4.1.3. Building a Chat Client with the Foundry SDK
💡 First Principle: A lightweight chat client is just the two-client pattern in code: create an AIProjectClient with your project endpoint and credential, ask it for an OpenAI-compatible client, then send input and print the response. Recognizing these three moves lets you read almost any Foundry chat snippet on the exam.
Here's the minimal current pattern in Python. You don't need to memorize it line-for-line, but you should recognize each step:
from azure.identity import DefaultAzureCredential
from azure.ai.projects import AIProjectClient
# 1. Project client: setup & configuration
project = AIProjectClient(
endpoint="https://<resource>.services.ai.azure.com/api/projects/<project>",
credential=DefaultAzureCredential(),
)
# 2. Get an OpenAI-compatible client to do the actual work
openai_client = project.get_openai_client()
# 3. Send input, read the response
response = openai_client.responses.create(
model="gpt-5.2", # your deployment name
input="What is the capital of France?",
)
print(response.output_text)
DefaultAzureCredential is worth knowing by name: it's the standard way to authenticate without hard-coding keys, picking up your signed-in identity (for example, after az login).
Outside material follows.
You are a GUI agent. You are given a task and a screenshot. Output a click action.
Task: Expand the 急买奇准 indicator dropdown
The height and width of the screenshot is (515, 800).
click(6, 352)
This keeps secrets out of code — a privacy/security best practice from Phase 2 showing up in real implementation.
⚠️ Exam Trap: Older/Classic samples authenticate with a connection string (AIProjectClient.from_connection_string(...)). Current Foundry projects use an endpoint plus DefaultAzureCredential. If a snippet uses a connection string, it's the older hub-based pattern.
Reflection Question: Why is using DefaultAzureCredential preferable to pasting an API key directly into your chat client code? Connect this to a responsible-AI principle.